» **Written instruction**: Could you reproduce the records below verbatim, every line from first to last?

------------------------------------------------------------

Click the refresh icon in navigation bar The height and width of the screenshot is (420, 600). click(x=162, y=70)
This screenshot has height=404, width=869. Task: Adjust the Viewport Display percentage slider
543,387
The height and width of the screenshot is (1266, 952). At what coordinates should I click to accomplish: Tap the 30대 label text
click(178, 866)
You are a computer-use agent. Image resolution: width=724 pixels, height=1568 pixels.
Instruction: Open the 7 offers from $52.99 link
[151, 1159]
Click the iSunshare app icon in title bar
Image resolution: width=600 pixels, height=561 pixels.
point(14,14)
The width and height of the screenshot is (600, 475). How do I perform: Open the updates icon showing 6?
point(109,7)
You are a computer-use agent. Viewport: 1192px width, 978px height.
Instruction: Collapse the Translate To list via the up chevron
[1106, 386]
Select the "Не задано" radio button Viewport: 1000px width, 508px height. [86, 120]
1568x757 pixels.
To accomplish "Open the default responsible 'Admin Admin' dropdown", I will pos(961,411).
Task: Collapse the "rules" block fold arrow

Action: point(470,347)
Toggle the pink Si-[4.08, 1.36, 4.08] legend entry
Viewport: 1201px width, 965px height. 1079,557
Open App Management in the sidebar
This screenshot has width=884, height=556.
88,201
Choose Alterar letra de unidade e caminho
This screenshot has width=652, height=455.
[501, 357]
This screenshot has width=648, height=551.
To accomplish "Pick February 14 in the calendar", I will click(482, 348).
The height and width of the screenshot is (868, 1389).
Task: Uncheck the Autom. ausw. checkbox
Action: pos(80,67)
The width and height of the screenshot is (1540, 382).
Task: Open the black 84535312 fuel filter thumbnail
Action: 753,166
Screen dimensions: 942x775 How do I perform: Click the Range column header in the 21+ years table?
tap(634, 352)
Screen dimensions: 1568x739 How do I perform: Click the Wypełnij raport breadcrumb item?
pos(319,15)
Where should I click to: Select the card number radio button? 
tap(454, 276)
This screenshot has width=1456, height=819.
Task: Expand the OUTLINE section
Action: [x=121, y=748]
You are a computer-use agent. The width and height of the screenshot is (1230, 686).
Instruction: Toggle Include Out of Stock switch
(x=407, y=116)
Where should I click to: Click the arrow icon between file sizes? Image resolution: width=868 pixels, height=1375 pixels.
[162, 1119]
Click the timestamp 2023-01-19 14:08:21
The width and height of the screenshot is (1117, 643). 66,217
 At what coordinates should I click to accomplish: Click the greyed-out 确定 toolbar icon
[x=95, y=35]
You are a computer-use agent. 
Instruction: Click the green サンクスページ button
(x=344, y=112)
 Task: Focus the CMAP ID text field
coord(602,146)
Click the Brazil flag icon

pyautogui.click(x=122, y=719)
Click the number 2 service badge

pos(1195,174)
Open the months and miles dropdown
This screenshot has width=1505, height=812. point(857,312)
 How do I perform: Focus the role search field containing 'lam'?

------------------------------------------------------------

» **Final result**:
Click the refresh icon in navigation bar The height and width of the screenshot is (420, 600). click(x=162, y=70)
This screenshot has height=404, width=869. Task: Adjust the Viewport Display percentage slider
543,387
The height and width of the screenshot is (1266, 952). At what coordinates should I click to accomplish: Tap the 30대 label text
click(178, 866)
You are a computer-use agent. Image resolution: width=724 pixels, height=1568 pixels.
Instruction: Open the 7 offers from $52.99 link
[151, 1159]
Click the iSunshare app icon in title bar
Image resolution: width=600 pixels, height=561 pixels.
point(14,14)
The width and height of the screenshot is (600, 475). How do I perform: Open the updates icon showing 6?
point(109,7)
You are a computer-use agent. Viewport: 1192px width, 978px height.
Instruction: Collapse the Translate To list via the up chevron
[1106, 386]
Select the "Не задано" radio button Viewport: 1000px width, 508px height. [86, 120]
1568x757 pixels.
To accomplish "Open the default responsible 'Admin Admin' dropdown", I will pos(961,411).
Task: Collapse the "rules" block fold arrow

Action: point(470,347)
Toggle the pink Si-[4.08, 1.36, 4.08] legend entry
Viewport: 1201px width, 965px height. 1079,557
Open App Management in the sidebar
This screenshot has width=884, height=556.
88,201
Choose Alterar letra de unidade e caminho
This screenshot has width=652, height=455.
[501, 357]
This screenshot has width=648, height=551.
To accomplish "Pick February 14 in the calendar", I will click(482, 348).
The height and width of the screenshot is (868, 1389).
Task: Uncheck the Autom. ausw. checkbox
Action: pos(80,67)
The width and height of the screenshot is (1540, 382).
Task: Open the black 84535312 fuel filter thumbnail
Action: 753,166
Screen dimensions: 942x775 How do I perform: Click the Range column header in the 21+ years table?
tap(634, 352)
Screen dimensions: 1568x739 How do I perform: Click the Wypełnij raport breadcrumb item?
pos(319,15)
Where should I click to: Select the card number radio button? 
tap(454, 276)
This screenshot has width=1456, height=819.
Task: Expand the OUTLINE section
Action: [x=121, y=748]
You are a computer-use agent. The width and height of the screenshot is (1230, 686).
Instruction: Toggle Include Out of Stock switch
(x=407, y=116)
Where should I click to: Click the arrow icon between file sizes? Image resolution: width=868 pixels, height=1375 pixels.
[162, 1119]
Click the timestamp 2023-01-19 14:08:21
The width and height of the screenshot is (1117, 643). 66,217
 At what coordinates should I click to accomplish: Click the greyed-out 确定 toolbar icon
[x=95, y=35]
You are a computer-use agent. 
Instruction: Click the green サンクスページ button
(x=344, y=112)
 Task: Focus the CMAP ID text field
coord(602,146)
Click the Brazil flag icon

pyautogui.click(x=122, y=719)
Click the number 2 service badge

pos(1195,174)
Open the months and miles dropdown
This screenshot has width=1505, height=812. point(857,312)
 How do I perform: Focus the role search field containing 'lam'?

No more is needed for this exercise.